Text:
====

Es gibt jedoch einen entscheidenden Unterschied zur Konkurrenz: Intel beispielsweise, die hohe Marktanteile bei der X86-Architektur besitzen, stellt ihr eigenen Prozessoren her. Sie können von PC-Herstellern oder Privatpersonen gekauft und verbaut werden. ARM Ltd. hingegen produziert keinerlei Prozessoren, sondern beschränkt sich auf die Entwicklung. Kunden können somit nur Nutzungslizenzen erwerben, um proprietäre ARM-Prozessoren selbst in ihre SoCs (System-on-A-Chip) einbauen zu dürfen. Auch die Entwicklung einer Prozessoren auf Basis von ARMs Technologie ist mit entsprechenden Lizenzkäufen möglich.

====

Gespeicherte Auflistung:
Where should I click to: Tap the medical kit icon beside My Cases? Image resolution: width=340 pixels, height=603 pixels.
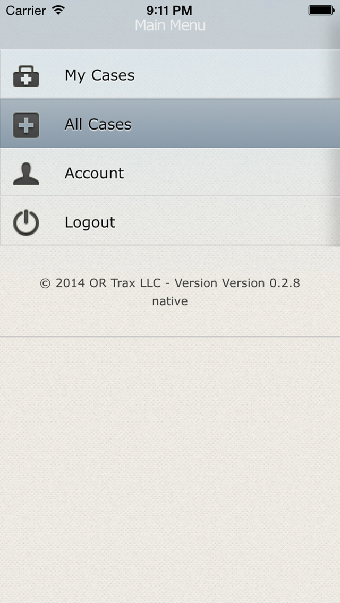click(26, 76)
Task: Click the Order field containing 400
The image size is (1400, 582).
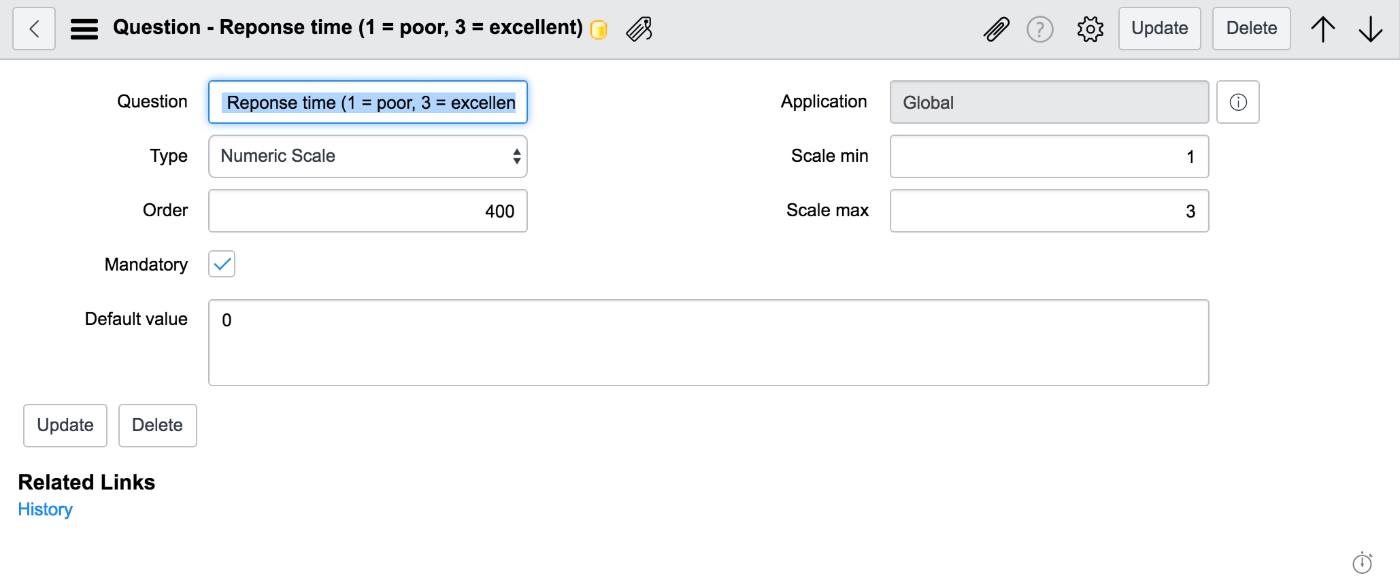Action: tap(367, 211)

====

Aufgabenstellung:
- A) Nenne alle Wörter aus dem Text über ARM, die einen Bindestrich enthalten, in der Reihenfolge ihres Auftretens.
- B) Gib die Zeilen der Auflistung, beginnend bei der Zeile mit „Task: Click the Order field containing 400“ und endend mit dem Schluss der Auflistung, erneut wieder und ersetze dabei „Order“ durch „Quantity“. Lass die Bilder in deiner Antwort weg.
Der Text und die Auflistung sind voneinander unabhängiges Material.

Antworten der Reihe nach:
- A) X86-Architektur, PC-Herstellern, ARM-Prozessoren, System-on-A-Chip

- B)
Task: Click the Quantity field containing 400
The image size is (1400, 582).
Action: tap(367, 211)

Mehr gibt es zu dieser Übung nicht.